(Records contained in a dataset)
--

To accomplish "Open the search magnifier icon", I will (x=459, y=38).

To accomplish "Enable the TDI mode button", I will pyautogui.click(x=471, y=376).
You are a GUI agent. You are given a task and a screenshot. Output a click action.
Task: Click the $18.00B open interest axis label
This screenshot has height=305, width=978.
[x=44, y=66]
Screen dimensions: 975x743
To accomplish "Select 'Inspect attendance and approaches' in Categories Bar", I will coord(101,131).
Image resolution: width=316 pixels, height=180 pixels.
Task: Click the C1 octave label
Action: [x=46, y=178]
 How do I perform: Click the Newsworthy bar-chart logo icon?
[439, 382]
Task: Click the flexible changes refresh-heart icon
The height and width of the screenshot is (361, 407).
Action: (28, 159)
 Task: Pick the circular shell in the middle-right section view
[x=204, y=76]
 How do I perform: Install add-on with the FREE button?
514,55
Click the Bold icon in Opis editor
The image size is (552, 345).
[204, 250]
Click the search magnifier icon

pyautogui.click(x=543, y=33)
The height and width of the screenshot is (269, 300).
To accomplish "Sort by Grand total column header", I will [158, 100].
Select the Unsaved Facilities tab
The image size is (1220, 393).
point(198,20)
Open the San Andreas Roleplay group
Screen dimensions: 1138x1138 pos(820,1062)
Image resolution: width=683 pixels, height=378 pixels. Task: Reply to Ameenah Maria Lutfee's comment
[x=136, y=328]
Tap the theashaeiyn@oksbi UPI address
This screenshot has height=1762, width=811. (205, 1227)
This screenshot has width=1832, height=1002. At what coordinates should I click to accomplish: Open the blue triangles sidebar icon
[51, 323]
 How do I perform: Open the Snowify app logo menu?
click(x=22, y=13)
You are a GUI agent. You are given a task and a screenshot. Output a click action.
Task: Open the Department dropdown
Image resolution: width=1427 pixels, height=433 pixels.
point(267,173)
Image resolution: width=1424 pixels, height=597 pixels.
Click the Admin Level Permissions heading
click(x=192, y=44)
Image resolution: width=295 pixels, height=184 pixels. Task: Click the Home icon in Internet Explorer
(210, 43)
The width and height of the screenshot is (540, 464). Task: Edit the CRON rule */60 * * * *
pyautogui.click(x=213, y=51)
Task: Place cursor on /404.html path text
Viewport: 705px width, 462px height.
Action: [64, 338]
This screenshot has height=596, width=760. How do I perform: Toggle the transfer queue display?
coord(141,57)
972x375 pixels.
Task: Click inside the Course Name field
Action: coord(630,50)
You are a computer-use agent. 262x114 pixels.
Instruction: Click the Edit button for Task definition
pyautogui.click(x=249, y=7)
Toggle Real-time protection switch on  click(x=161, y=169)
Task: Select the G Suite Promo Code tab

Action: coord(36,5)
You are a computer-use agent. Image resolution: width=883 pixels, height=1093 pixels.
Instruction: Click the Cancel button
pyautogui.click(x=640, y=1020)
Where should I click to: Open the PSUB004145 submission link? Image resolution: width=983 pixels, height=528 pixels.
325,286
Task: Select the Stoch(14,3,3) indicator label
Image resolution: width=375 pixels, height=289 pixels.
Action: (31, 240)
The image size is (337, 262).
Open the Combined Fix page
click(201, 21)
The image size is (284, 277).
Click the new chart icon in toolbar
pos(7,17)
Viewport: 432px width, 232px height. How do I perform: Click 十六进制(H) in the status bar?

--

# About this exercise
Write only the number of lines above that contain "computer".

# Task output
2